[What you need to do]: When transcribing the entries, keep each one exactly as it is.

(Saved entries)

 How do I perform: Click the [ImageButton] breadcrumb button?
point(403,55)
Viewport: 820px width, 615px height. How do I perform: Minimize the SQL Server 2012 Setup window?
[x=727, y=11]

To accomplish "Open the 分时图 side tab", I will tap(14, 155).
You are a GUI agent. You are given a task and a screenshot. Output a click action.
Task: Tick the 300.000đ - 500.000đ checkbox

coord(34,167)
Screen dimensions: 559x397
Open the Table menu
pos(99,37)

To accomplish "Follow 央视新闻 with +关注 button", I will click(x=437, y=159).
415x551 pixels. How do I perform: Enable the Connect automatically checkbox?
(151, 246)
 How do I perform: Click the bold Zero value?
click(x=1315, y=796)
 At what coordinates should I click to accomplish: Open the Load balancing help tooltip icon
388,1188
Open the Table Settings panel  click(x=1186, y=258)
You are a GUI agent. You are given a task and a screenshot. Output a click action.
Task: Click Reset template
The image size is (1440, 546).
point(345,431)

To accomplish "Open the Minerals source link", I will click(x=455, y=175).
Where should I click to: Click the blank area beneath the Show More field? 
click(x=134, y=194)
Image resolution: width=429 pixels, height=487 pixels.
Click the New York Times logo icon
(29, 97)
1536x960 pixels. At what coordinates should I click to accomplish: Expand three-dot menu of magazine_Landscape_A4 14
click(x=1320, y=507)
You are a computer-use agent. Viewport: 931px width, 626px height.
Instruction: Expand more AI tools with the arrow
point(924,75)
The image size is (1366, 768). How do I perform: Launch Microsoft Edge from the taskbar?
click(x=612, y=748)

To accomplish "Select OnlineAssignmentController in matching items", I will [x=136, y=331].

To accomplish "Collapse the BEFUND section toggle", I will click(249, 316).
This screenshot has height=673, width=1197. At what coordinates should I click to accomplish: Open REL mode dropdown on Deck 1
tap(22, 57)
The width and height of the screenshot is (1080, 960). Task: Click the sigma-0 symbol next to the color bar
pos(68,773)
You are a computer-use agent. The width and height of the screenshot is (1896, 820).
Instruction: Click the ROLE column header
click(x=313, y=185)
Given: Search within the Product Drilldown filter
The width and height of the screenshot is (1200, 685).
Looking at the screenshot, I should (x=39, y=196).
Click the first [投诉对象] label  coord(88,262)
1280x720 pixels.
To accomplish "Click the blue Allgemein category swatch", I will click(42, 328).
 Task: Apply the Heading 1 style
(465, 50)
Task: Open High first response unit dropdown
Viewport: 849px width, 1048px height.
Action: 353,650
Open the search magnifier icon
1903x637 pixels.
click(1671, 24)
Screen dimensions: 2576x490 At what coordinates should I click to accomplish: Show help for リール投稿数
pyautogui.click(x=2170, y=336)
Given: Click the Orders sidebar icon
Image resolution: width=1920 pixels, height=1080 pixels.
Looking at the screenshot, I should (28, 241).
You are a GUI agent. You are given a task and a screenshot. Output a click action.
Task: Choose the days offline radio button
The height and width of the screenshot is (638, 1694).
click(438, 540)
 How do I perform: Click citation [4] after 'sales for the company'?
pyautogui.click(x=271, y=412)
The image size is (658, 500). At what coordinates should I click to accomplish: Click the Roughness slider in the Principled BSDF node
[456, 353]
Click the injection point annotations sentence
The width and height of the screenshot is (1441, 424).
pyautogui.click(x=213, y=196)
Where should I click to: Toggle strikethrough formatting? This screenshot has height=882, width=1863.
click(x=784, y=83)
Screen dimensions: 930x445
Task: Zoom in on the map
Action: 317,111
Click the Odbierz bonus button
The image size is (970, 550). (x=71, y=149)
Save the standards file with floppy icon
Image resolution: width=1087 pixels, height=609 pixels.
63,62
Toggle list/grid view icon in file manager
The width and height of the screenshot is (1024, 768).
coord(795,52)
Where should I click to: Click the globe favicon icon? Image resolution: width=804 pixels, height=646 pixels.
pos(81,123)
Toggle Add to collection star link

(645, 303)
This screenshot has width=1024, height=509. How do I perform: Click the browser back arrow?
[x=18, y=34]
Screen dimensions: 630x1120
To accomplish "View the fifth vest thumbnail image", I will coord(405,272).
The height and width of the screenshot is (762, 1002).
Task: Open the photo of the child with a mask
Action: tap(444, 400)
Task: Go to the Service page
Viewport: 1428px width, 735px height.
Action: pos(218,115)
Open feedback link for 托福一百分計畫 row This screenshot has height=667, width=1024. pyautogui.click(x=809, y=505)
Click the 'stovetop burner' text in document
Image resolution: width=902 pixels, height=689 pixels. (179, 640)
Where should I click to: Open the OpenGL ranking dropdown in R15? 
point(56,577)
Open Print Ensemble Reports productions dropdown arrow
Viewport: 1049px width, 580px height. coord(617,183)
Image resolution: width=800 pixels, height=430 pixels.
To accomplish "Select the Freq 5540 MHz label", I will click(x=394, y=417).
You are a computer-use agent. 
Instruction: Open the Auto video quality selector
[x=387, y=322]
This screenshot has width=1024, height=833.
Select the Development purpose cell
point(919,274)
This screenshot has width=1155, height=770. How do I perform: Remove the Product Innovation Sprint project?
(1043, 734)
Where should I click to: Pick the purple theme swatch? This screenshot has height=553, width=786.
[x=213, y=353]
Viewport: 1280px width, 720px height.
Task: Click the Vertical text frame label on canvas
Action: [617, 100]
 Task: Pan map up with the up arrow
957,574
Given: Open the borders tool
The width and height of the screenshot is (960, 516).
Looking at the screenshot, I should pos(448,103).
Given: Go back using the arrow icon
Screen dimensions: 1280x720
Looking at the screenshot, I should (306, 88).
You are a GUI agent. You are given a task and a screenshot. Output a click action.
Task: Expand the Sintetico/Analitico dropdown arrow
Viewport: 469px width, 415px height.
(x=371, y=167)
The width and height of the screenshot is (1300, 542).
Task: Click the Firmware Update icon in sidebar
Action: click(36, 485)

[Written answer]:
 How do I perform: Click the [ImageButton] breadcrumb button?
point(403,55)
Viewport: 820px width, 615px height. How do I perform: Minimize the SQL Server 2012 Setup window?
[x=727, y=11]

To accomplish "Open the 分时图 side tab", I will tap(14, 155).
You are a GUI agent. You are given a task and a screenshot. Output a click action.
Task: Tick the 300.000đ - 500.000đ checkbox

coord(34,167)
Screen dimensions: 559x397
Open the Table menu
pos(99,37)

To accomplish "Follow 央视新闻 with +关注 button", I will click(x=437, y=159).
415x551 pixels. How do I perform: Enable the Connect automatically checkbox?
(151, 246)
 How do I perform: Click the bold Zero value?
click(x=1315, y=796)
 At what coordinates should I click to accomplish: Open the Load balancing help tooltip icon
388,1188
Open the Table Settings panel  click(x=1186, y=258)
You are a GUI agent. You are given a task and a screenshot. Output a click action.
Task: Click Reset template
The image size is (1440, 546).
point(345,431)

To accomplish "Open the Minerals source link", I will click(x=455, y=175).
Where should I click to: Click the blank area beneath the Show More field? 
click(x=134, y=194)
Image resolution: width=429 pixels, height=487 pixels.
Click the New York Times logo icon
(29, 97)
1536x960 pixels. At what coordinates should I click to accomplish: Expand three-dot menu of magazine_Landscape_A4 14
click(x=1320, y=507)
You are a computer-use agent. Viewport: 931px width, 626px height.
Instruction: Expand more AI tools with the arrow
point(924,75)
The image size is (1366, 768). How do I perform: Launch Microsoft Edge from the taskbar?
click(x=612, y=748)

To accomplish "Select OnlineAssignmentController in matching items", I will [x=136, y=331].

To accomplish "Collapse the BEFUND section toggle", I will click(249, 316).
This screenshot has height=673, width=1197. At what coordinates should I click to accomplish: Open REL mode dropdown on Deck 1
tap(22, 57)
The width and height of the screenshot is (1080, 960). Task: Click the sigma-0 symbol next to the color bar
pos(68,773)
You are a computer-use agent. The width and height of the screenshot is (1896, 820).
Instruction: Click the ROLE column header
click(x=313, y=185)
Given: Search within the Product Drilldown filter
The width and height of the screenshot is (1200, 685).
Looking at the screenshot, I should (x=39, y=196).
Click the first [投诉对象] label  coord(88,262)
1280x720 pixels.
To accomplish "Click the blue Allgemein category swatch", I will click(42, 328).
 Task: Apply the Heading 1 style
(465, 50)
Task: Open High first response unit dropdown
Viewport: 849px width, 1048px height.
Action: 353,650
Open the search magnifier icon
1903x637 pixels.
click(1671, 24)
Screen dimensions: 2576x490 At what coordinates should I click to accomplish: Show help for リール投稿数
pyautogui.click(x=2170, y=336)
Given: Click the Orders sidebar icon
Image resolution: width=1920 pixels, height=1080 pixels.
Looking at the screenshot, I should (28, 241).
You are a GUI agent. You are given a task and a screenshot. Output a click action.
Task: Choose the days offline radio button
The height and width of the screenshot is (638, 1694).
click(438, 540)
 How do I perform: Click citation [4] after 'sales for the company'?
pyautogui.click(x=271, y=412)
The image size is (658, 500). At what coordinates should I click to accomplish: Click the Roughness slider in the Principled BSDF node
[456, 353]
Click the injection point annotations sentence
The width and height of the screenshot is (1441, 424).
pyautogui.click(x=213, y=196)
Where should I click to: Toggle strikethrough formatting? This screenshot has height=882, width=1863.
click(x=784, y=83)
Screen dimensions: 930x445
Task: Zoom in on the map
Action: 317,111
Click the Odbierz bonus button
The image size is (970, 550). (x=71, y=149)
Save the standards file with floppy icon
Image resolution: width=1087 pixels, height=609 pixels.
63,62
Toggle list/grid view icon in file manager
The width and height of the screenshot is (1024, 768).
coord(795,52)
Where should I click to: Click the globe favicon icon? Image resolution: width=804 pixels, height=646 pixels.
pos(81,123)
Toggle Add to collection star link

(645, 303)
This screenshot has width=1024, height=509. How do I perform: Click the browser back arrow?
[x=18, y=34]
Screen dimensions: 630x1120
To accomplish "View the fifth vest thumbnail image", I will coord(405,272).
The height and width of the screenshot is (762, 1002).
Task: Open the photo of the child with a mask
Action: tap(444, 400)
Task: Go to the Service page
Viewport: 1428px width, 735px height.
Action: pos(218,115)
Open feedback link for 托福一百分計畫 row This screenshot has height=667, width=1024. pyautogui.click(x=809, y=505)
Click the 'stovetop burner' text in document
Image resolution: width=902 pixels, height=689 pixels. (179, 640)
Where should I click to: Open the OpenGL ranking dropdown in R15? 
point(56,577)
Open Print Ensemble Reports productions dropdown arrow
Viewport: 1049px width, 580px height. coord(617,183)
Image resolution: width=800 pixels, height=430 pixels.
To accomplish "Select the Freq 5540 MHz label", I will click(x=394, y=417).
You are a computer-use agent. 
Instruction: Open the Auto video quality selector
[x=387, y=322]
This screenshot has width=1024, height=833.
Select the Development purpose cell
point(919,274)
This screenshot has width=1155, height=770. How do I perform: Remove the Product Innovation Sprint project?
(1043, 734)
Where should I click to: Pick the purple theme swatch? This screenshot has height=553, width=786.
[x=213, y=353]
Viewport: 1280px width, 720px height.
Task: Click the Vertical text frame label on canvas
Action: [617, 100]
 Task: Pan map up with the up arrow
957,574
Given: Open the borders tool
The width and height of the screenshot is (960, 516).
Looking at the screenshot, I should pos(448,103).
Given: Go back using the arrow icon
Screen dimensions: 1280x720
Looking at the screenshot, I should (306, 88).
You are a GUI agent. You are given a task and a screenshot. Output a click action.
Task: Expand the Sintetico/Analitico dropdown arrow
Viewport: 469px width, 415px height.
(x=371, y=167)
The width and height of the screenshot is (1300, 542).
Task: Click the Firmware Update icon in sidebar
Action: click(36, 485)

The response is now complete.